Konsep Dasar Memilih Makanan Sehat Untuk Bayi

Makanan sehat untuk bayi. Pada dasarnya bayi merupakan makhluk kecil yang membutuhkan perhatian ekstra. Hal ini karena bayi belum memiliki kemampuan untuk melakukan segala sesuatu dengan sendirinya. Banyak hal yang harus Anda persiapkan dalam merawat bayi, salah satunya yaitu memilih makanan sehat dan bergizi.

Makanan sangat menentukan proses tumbuh kembang bayi dalam berbagai aspek, baik itu segi fisik maupun psikis. Perlu Anda ketahui bahwa bayi mengalami proses pertumbuhan yang lebih cepat bila dibandingkan dengan orang dewasa. Maka dari itu diperlukan asupan nutrisi melalui makanan sehat untuk bayi.
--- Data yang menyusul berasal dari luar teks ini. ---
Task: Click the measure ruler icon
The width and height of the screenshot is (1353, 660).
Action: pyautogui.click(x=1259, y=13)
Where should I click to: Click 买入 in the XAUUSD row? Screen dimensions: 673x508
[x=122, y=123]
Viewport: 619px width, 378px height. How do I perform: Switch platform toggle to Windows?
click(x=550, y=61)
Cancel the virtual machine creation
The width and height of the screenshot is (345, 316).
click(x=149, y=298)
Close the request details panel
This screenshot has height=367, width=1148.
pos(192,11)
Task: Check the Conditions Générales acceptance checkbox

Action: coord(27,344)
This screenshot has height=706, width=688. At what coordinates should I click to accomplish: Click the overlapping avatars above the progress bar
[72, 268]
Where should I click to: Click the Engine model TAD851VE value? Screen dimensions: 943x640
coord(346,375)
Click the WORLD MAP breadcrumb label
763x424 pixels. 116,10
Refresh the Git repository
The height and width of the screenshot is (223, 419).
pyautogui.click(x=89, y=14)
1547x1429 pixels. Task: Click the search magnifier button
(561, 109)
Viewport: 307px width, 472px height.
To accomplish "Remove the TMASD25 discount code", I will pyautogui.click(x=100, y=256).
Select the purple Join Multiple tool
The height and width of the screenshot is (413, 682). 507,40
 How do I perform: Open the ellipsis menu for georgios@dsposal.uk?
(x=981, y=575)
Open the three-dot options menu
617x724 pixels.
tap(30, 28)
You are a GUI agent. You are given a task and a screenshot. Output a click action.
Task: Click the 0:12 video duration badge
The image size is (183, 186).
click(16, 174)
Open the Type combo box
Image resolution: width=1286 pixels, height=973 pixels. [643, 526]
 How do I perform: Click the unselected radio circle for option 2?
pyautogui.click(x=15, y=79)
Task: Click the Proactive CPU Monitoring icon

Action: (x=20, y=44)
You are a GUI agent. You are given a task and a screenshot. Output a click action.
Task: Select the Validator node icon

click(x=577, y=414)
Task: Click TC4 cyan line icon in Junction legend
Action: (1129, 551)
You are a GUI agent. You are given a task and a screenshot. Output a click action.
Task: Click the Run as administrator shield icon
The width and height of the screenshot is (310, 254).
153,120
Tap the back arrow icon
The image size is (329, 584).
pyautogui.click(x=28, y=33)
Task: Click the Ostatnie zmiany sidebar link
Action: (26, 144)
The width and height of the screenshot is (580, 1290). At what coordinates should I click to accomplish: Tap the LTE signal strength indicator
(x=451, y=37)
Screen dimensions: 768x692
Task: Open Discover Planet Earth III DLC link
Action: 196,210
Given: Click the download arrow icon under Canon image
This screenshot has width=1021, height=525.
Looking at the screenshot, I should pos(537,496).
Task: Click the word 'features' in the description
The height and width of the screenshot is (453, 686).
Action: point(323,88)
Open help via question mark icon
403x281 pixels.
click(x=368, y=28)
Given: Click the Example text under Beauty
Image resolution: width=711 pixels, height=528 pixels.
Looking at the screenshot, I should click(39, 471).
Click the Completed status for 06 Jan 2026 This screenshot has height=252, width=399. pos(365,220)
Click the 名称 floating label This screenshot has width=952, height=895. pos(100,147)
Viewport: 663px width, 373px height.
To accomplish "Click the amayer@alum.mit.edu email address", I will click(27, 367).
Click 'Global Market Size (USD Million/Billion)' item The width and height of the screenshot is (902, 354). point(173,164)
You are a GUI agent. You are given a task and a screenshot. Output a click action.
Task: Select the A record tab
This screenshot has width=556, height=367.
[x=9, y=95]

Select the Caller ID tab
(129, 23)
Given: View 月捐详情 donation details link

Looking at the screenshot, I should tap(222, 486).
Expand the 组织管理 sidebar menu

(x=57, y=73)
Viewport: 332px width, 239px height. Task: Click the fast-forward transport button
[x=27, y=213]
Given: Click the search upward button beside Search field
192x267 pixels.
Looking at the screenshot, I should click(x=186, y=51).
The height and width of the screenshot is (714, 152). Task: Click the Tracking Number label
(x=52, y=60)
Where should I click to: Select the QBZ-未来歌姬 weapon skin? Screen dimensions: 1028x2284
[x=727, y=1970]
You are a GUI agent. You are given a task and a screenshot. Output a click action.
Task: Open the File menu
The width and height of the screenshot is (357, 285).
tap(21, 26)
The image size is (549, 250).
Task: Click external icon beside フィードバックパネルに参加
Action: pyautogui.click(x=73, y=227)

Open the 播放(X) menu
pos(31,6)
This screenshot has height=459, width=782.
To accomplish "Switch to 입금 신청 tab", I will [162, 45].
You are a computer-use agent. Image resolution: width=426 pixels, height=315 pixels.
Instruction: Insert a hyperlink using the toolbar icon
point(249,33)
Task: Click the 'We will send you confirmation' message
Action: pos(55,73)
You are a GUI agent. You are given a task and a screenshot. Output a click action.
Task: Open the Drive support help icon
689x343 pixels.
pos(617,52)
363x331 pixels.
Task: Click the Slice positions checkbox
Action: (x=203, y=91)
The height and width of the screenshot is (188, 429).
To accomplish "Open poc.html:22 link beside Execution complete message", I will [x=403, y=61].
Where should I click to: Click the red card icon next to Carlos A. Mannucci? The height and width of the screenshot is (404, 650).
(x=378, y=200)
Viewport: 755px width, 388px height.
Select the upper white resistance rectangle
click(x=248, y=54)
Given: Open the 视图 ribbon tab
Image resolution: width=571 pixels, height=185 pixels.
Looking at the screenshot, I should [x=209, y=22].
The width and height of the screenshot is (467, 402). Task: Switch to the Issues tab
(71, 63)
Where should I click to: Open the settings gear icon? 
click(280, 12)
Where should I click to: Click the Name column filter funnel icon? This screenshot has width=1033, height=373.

Pertumbuhan cepat yang dialami oleh bayi memerlukan asupan nutrisi ekstra. Jika asupan nutrisi mengalami gangguan maka proses tumbuh kembang bayi tidak akan berjalan normal sehingga cenderung akan mengalami gangguan dan bahkan adanya kelainan.

Meskipun struktur tubuh bayi memiliki persamaan dengan orang dewasa akan tetapi sistem jasmani bayi belum sepenuhnya terbentuk sehingga memerlukan nutrisi yang lebih banyak untuk menunjang proses tersebut.

Pada tahun-tahun pertama sistem pencernaan bayi belum sepenuhnya bekerja dengan baik. Hal ini terkait dengan fungsi dan struktur yang belum sempurna. Ahli kesehatan menyarankan supaya menerapkan prinsip untuk menyusui bayi secara ekslusif selama 6 bulan. Setelah itu baru dilanjut dengan memperkenalkan makanan padat pendamping ASI sebagai upaya untuk melengkapi kebutuhan nutrisinya.

Setelah program ASI secara ekslusif berlangsung selama 6 bulan, maka pemberian MPASI sangat berguna dalam menunjang pertumbuhan bayi. Perkenalkan makanan bayi sehat seperti sayuran, buah-buahan, daging, telur dan jenis makanan sehat lainnya. Semakin bervariasi makanan yang Anda sajikan maka semakin lengkap pula nutrisi yang diperoleh bayi.

Mempernalkan makanan pendamping ASI harus dilakukan secara bertahap disesuaikan dengan usia si kecil. Perkenalkan terlebih dahulu makanan yang lebih encer seperti bubur susu, kemudian lanjut dengan nasi tim saring dan nasi tim tanpa saring. Disamping itu jika usia si kecil sudah menginjak 10 bulan maka sudah mulai bisa diperkenalkan dengan finger food.

Memasuki tahun kedua, kemampuan si kecil dalam mencerna makanan sudah lebih baik dan mengalami peningkatan sehingga Anda sudah bisa memperkenalkan makanan yang elbih bervariasi dengan tekstur yang normal.

Ketika si kecil sudah tumbuh menjadi balita maka Anda bisa memperkaya nutrisi untuk pertumbuhan si kecil dengan memberikan asupan makanan yang mengandung zat besi, asam folat, kalsium dan mineral penting lainnya.

Jangan pernah memperkenalkan makanan yang tidak sehat pada si kecil seperti junkfood, makanan berlemak ataupun jenis minuman bersoda. Hal ini karena bisa membahayakan kesehatan dan mengganggu tumbuh kembangnya. Hindari pula jenis makanan yang digoreng, lebih baik memberikan makanan yang direbus atau dikukus.

Perbanyak asupan makanan seperti buah-buahan dan sayuran sebagai upaya untuk meningkatkan sistem kekebalan tubuhnya sehingga si kecil senantiasa dalam keadaan sehat dan terhindar dari penyakit.